TLB Access-Protection Controls - 2024.2 English

MicroBlaze Processor Reference Guide (UG984)

Document ID
UG984
Release Date
2024-11-27
Version
2024.2 English

Each TLB entry controls three types of access:

Process

Processes are protected from unauthorized access by assigning a unique process ID (PID) to each process. When system software starts a user-mode application, it loads the PID for that application into the PID register. As the application executes, memory addresses are translated using only TLB entries with a TID field in Translation Look-Aside Buffer High (TLBHI) that matches the PID. This enables system software to restrict accesses for an application to a specific area in virtual memory.
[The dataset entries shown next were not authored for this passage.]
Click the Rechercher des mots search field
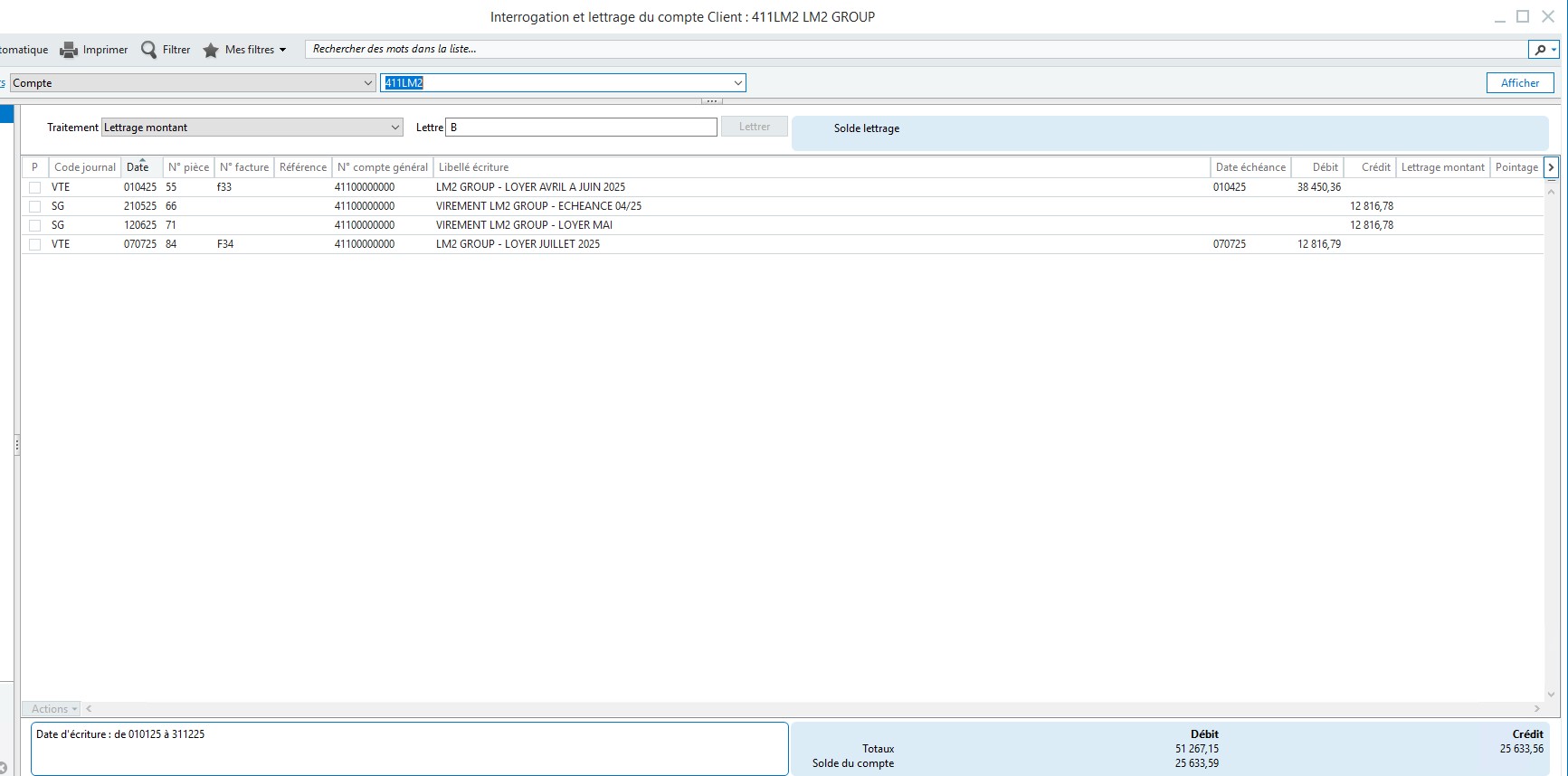 pyautogui.click(x=914, y=50)
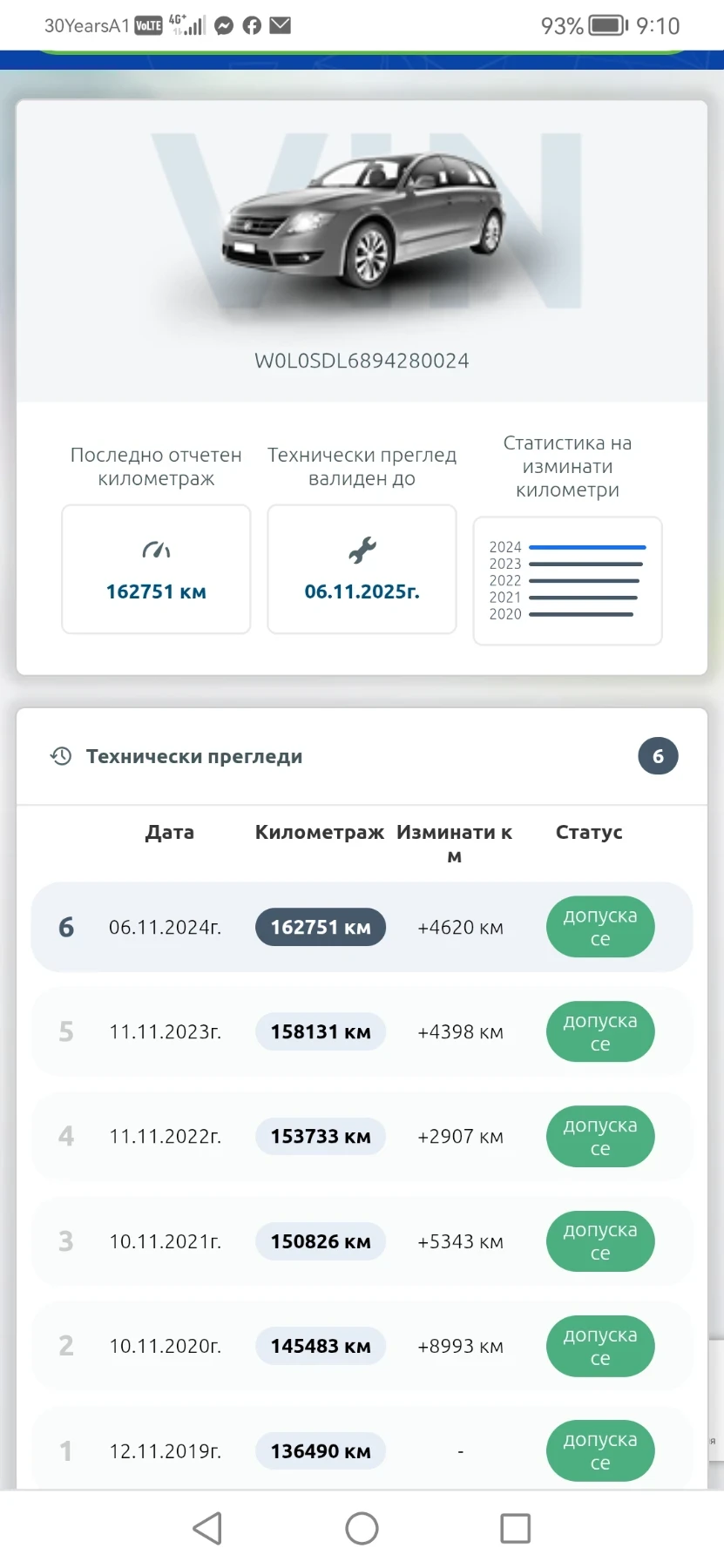Select VIN number W0L0SDL6894280024
This screenshot has height=1568, width=724.
click(362, 361)
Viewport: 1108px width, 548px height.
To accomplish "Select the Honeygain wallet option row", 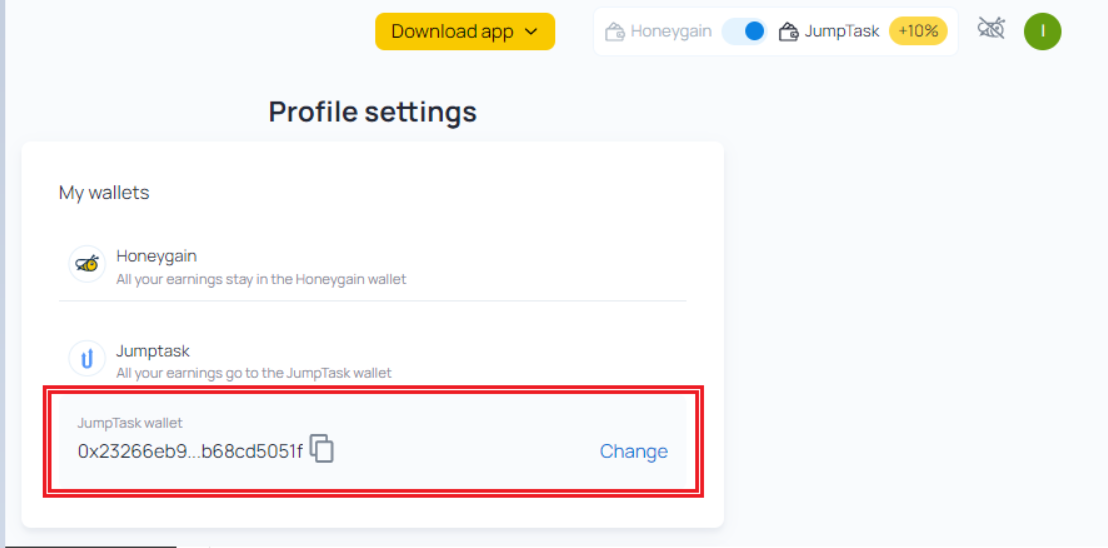I will [x=372, y=266].
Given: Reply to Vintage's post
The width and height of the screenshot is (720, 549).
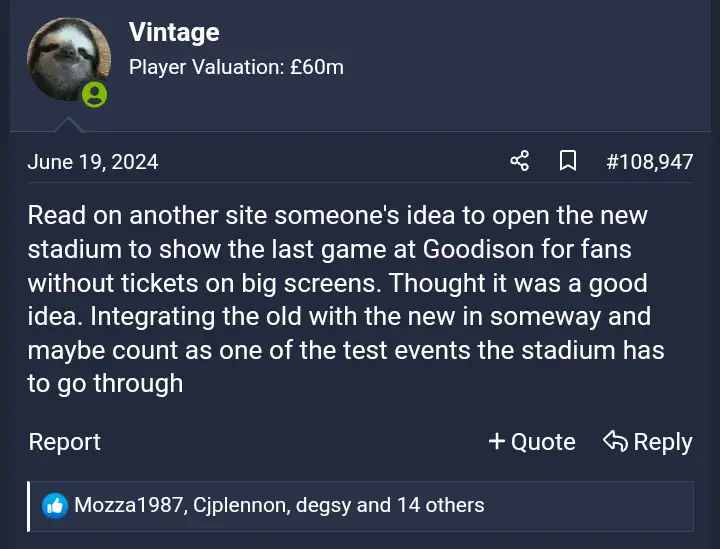Looking at the screenshot, I should point(661,442).
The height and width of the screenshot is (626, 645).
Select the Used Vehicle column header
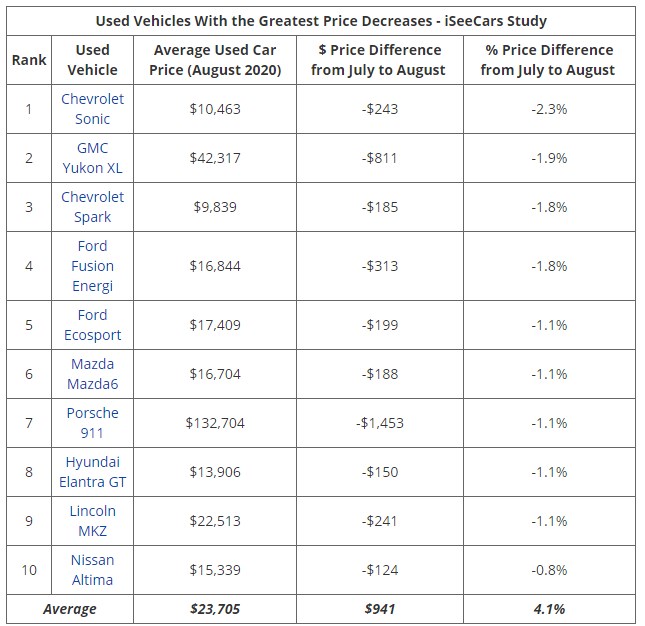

A TLB entry with TID=0x00 represents a process-independent translation. Pages that are accessed globally by all processes should be assigned a TID value of 0x00.

Execution
The processor executes instructions only if they are fetched from a virtual page marked as executable (TLBLO[EX]=1). Clearing TLBLO[EX] to 0 prevents execution of instructions fetched from a page, instead causing an instruction-storage interrupt (ISI) to occur. The ISI does not occur when the instruction is fetched, but instead occurs when the instruction is executed. This prevents speculatively fetched instructions that are later discarded (rather than executed) from causing an ISI.

The zone-protection register can override execution protection.

Read/Write
Data is written only to virtual pages marked as writable (TLBLO[WR]=1). Clearing TLBLO[WR] to 0 marks a page as read-only. An attempt to write to a read-only page causes a data-storage interrupt (DSI) to occur.

The zone-protection register can override write protection.

TLB entries cannot be used to prevent programs from reading pages. In virtual mode, zone protection is used to read-protect pages. This is done by defining a no-access-allowed zone (ZPR[Zn] = 00) and using it to override the TLB-entry access protection. Only programs running in user mode can be prevented from reading a page. Privileged programs always have read access to a page.